-- DATA RECORDS follows --

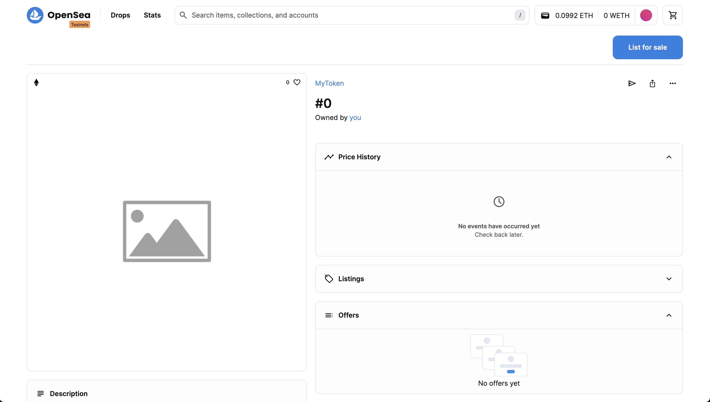Image resolution: width=710 pixels, height=402 pixels.
Task: Click the Ethereum chain icon on the image card
Action: (x=36, y=82)
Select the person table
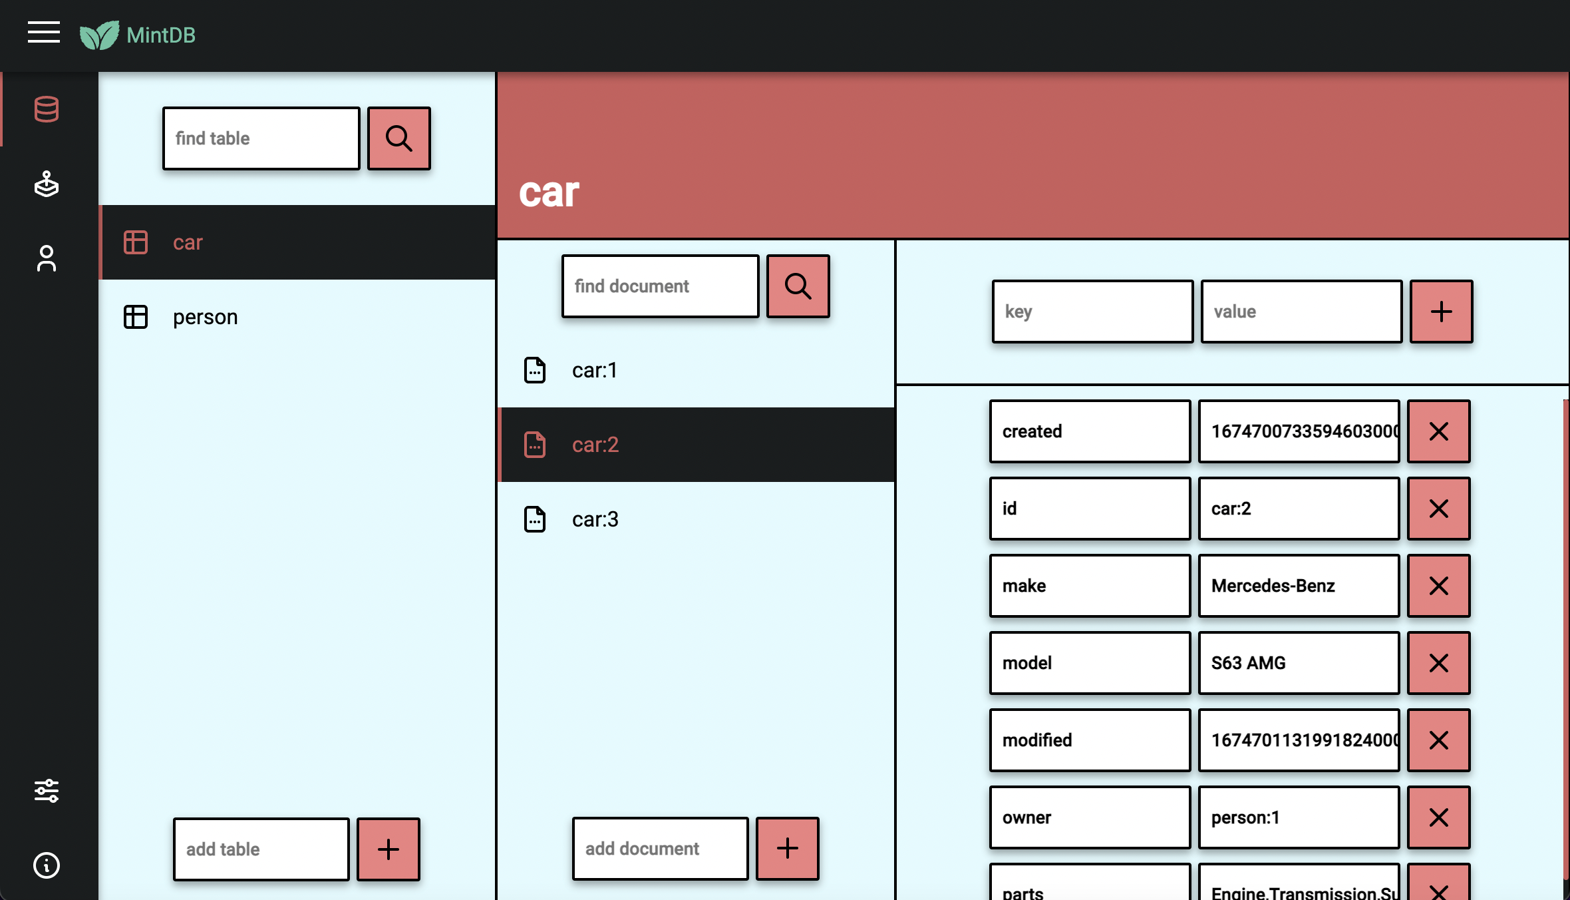 [205, 317]
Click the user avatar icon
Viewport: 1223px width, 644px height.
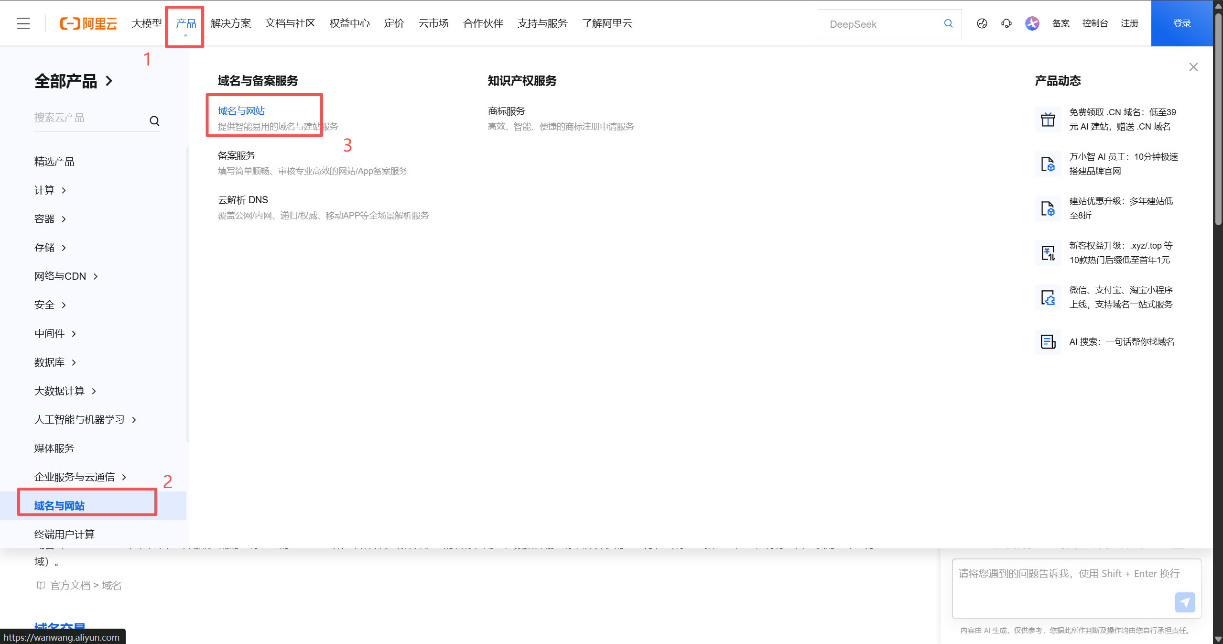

-- DATA RECORDS concluded --

Only the lines from the line that contains "Select the person table" through the end of the entries are to be written out, exactly and without pictures, both ends included.

Select the person table
 [205, 317]
Click the user avatar icon
Viewport: 1223px width, 644px height.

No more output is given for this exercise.